卓球のフォア打ちを安定させるには?初心者向けの3つの練習

フォア打ちは、まず同じコースでラリーを続けるところから。次にコースを狙い、少し動いても打ち方を保つ練習へ進みます。

卓球場で右利きの選手がフォア打ちを練習している様子

最初の2、3球は気持ちよく返せるのに、少し体に近いボールが来ると窮屈になってミスをする。もう一度始めても、同じようなところでラリーが切れる。そんなときは、強く打つより先に、ボールとの距離と打った後の戻りを見直してみましょう。

今回のフォア打ちの練習では、返しやすいボールから始めます。位置を合わせて打ち、次の球に備える時間をつくるためです。同じコースでのラリー、狙った場所への返球、小さな移動の順に進めていきます。最初から台全体を動き回る必要はありません。

用意するのは卓球台、ラケット、数個のボールと、一定の場所に返球や球出しをしてくれる相手です。
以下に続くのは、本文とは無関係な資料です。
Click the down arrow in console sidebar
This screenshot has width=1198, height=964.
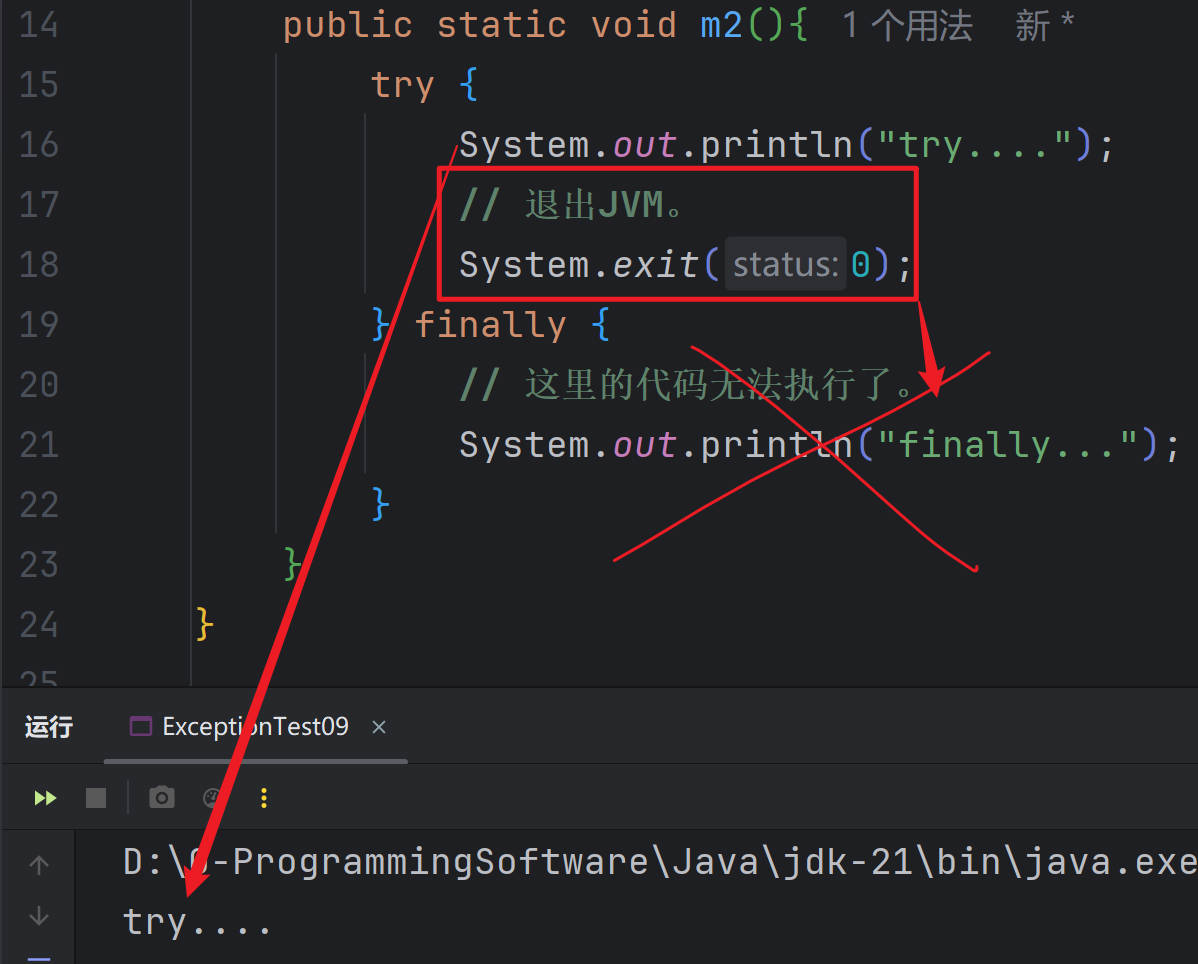39,915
安定した球を出せる卓球マシンでも練習できます。説明は右利きの場合なので、左利きの人は左右を逆にしてください。回転の少ない球や、軽い上回転のゆっくりした球で行います。強い下回転を持ち上げる練習は、今回は扱いません。

フォア打ちは、次の1球を打てる姿勢まで

ここで練習するのは、コンパクトなフォア打ちです。基本練習で「フォアハンドロング」と呼ばれる打ち方をイメージしてください。大きく振って強いドライブをかけるのではなく、相手が楽に返せるボールを送ります。ネットのすぐ上を狙いすぎず、少し余裕を持たせましょう。
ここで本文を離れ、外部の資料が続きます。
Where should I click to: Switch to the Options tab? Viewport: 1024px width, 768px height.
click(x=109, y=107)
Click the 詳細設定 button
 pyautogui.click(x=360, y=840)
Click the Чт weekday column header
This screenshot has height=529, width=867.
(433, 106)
ひざを軽く曲げ、バランスよく構えます。ひじは体に押しつけず、自然な間隔を空けておきます。ラケットは安定して持ちますが、動作中ずっと強く握り込む必要はありません。

ボールが来たら、上体を少し回してバックスイングを取り、その回転に合わせて腕を前へ出します。体の斜め前で、無理なく届くところを打点にしましょう。腰の近くまでボールを待つと、腕を動かす場所がなくなってしまいます。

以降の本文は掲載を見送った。